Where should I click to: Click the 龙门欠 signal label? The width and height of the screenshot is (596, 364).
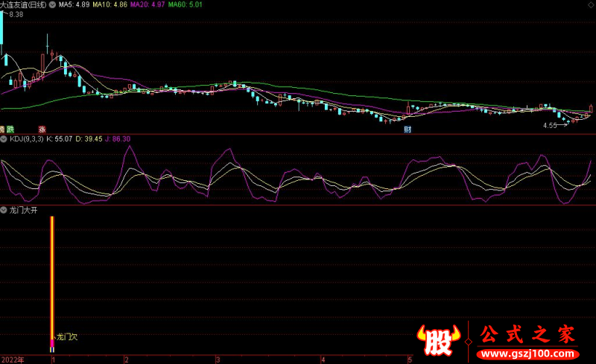coord(67,336)
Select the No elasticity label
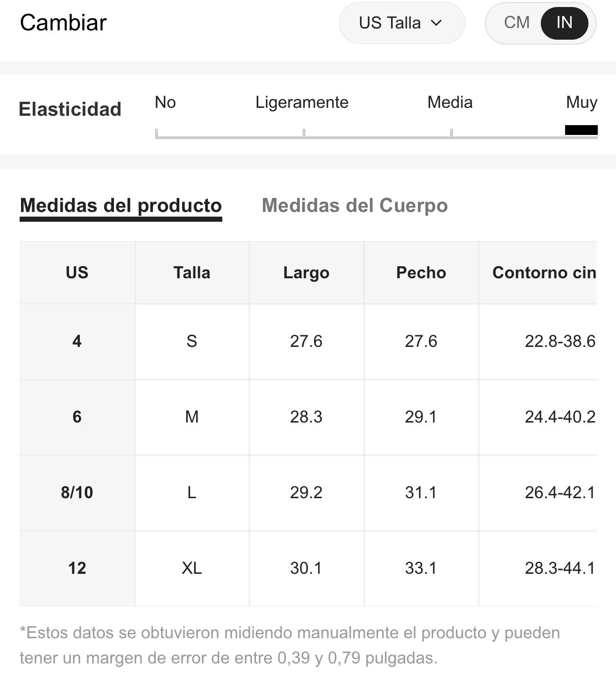Screen dimensions: 616x684 tap(165, 102)
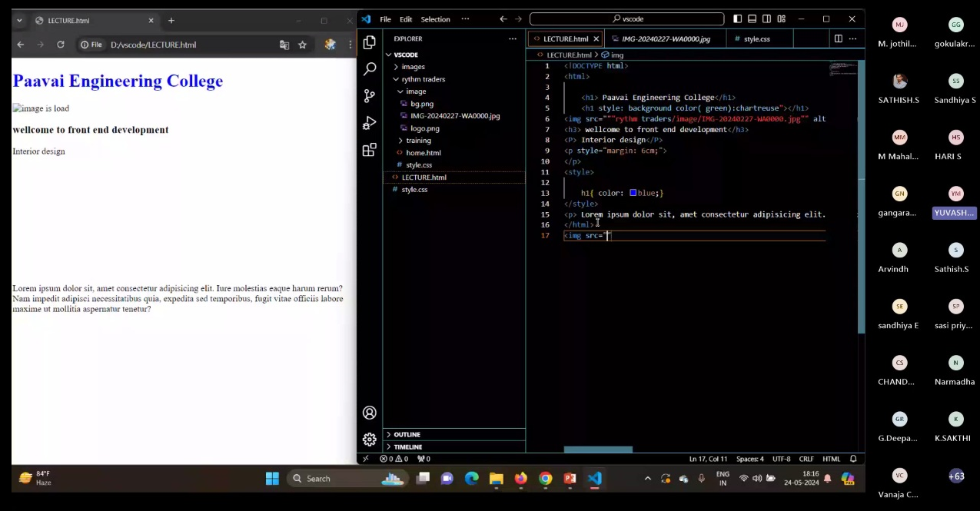Toggle the primary side bar layout button

coord(738,19)

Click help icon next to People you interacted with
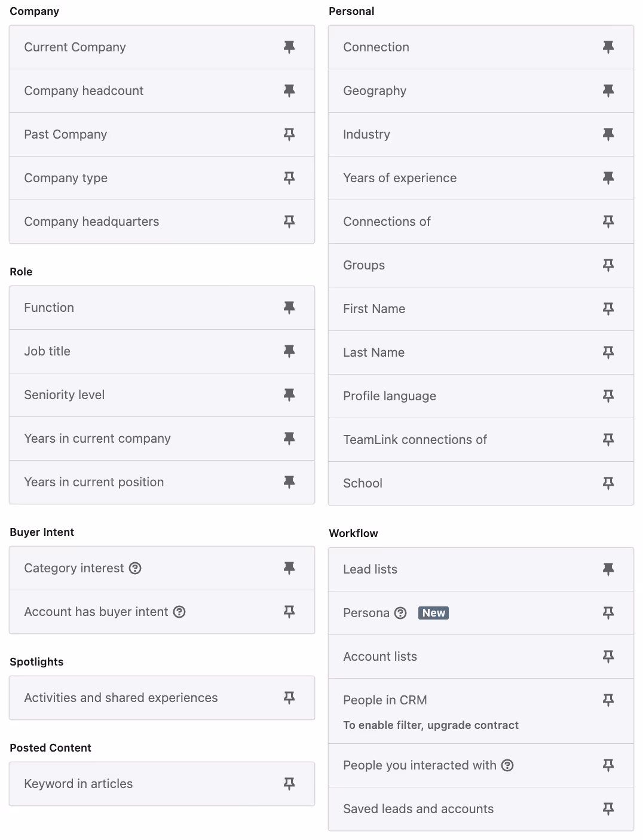[507, 765]
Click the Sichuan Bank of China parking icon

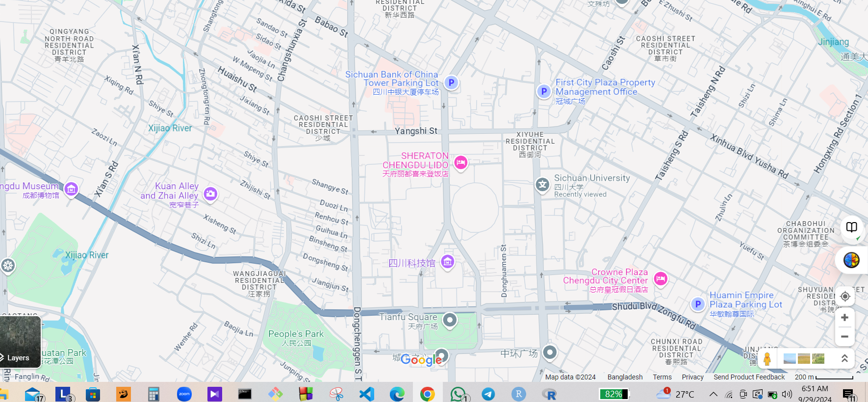coord(451,82)
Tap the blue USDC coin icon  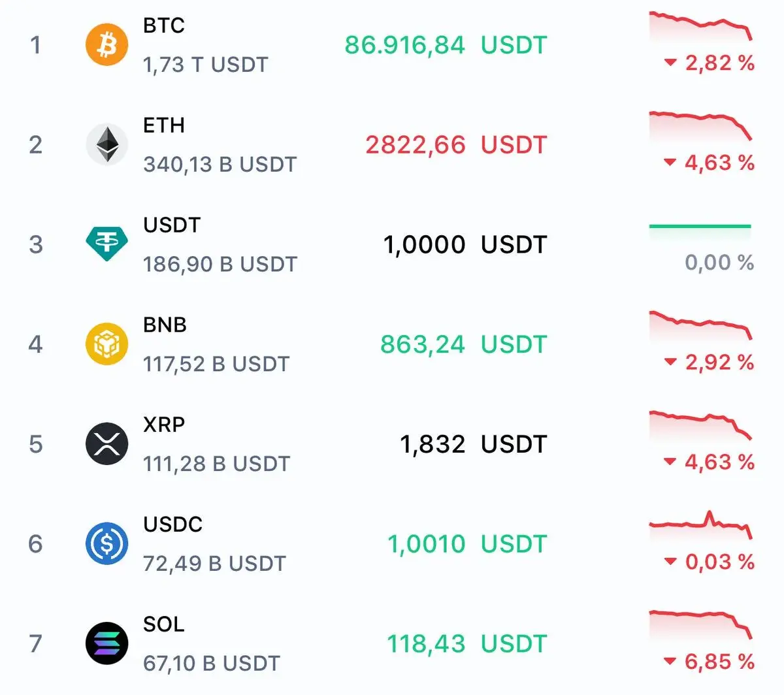click(106, 543)
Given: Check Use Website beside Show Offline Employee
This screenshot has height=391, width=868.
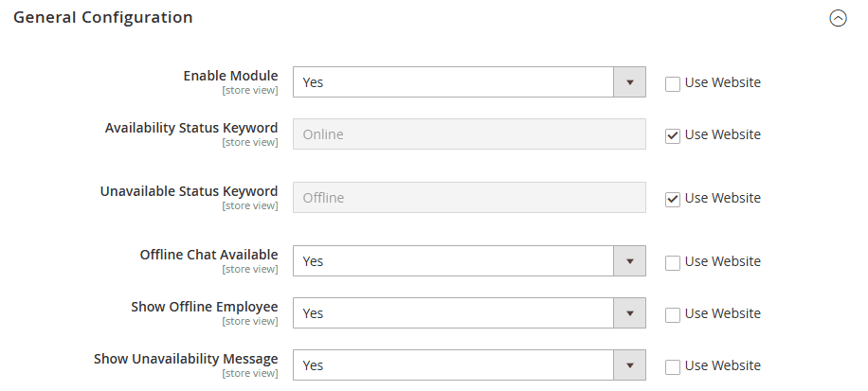Looking at the screenshot, I should tap(673, 314).
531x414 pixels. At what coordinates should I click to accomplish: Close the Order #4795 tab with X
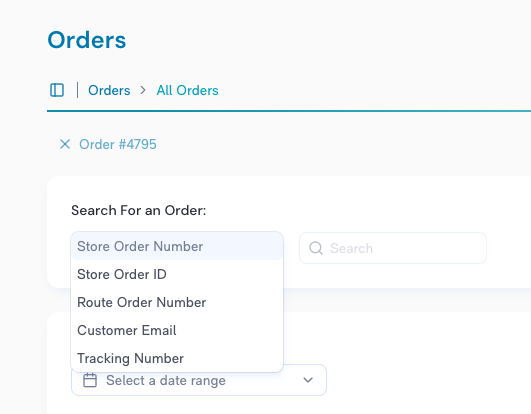click(65, 144)
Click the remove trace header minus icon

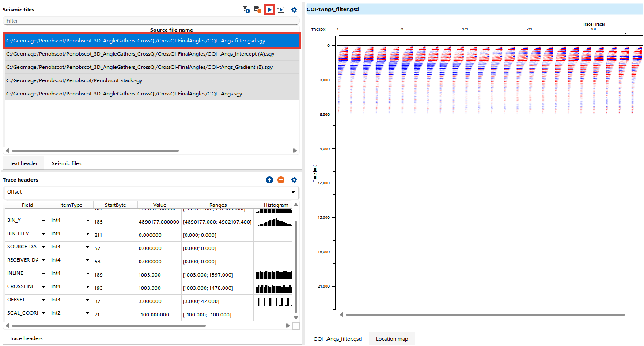point(281,180)
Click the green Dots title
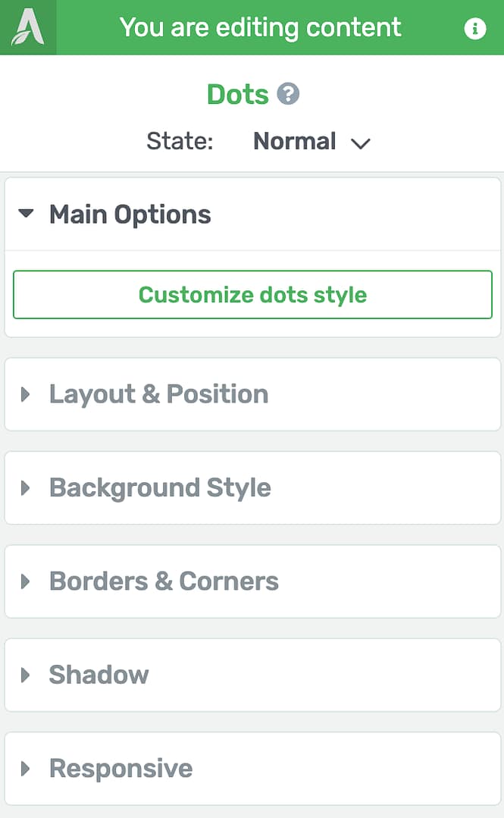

Task: Only what runs from the line containing "This screenshot has height=391, width=868." through the end of the entries above should be extracted, exactly and without pictures.

Answer section:
This screenshot has height=391, width=868.
Looking at the screenshot, I should tap(673, 314).
531x414 pixels. At what coordinates should I click to accomplish: Close the Order #4795 tab with X
click(65, 144)
Click the remove trace header minus icon

point(281,180)
Click the green Dots title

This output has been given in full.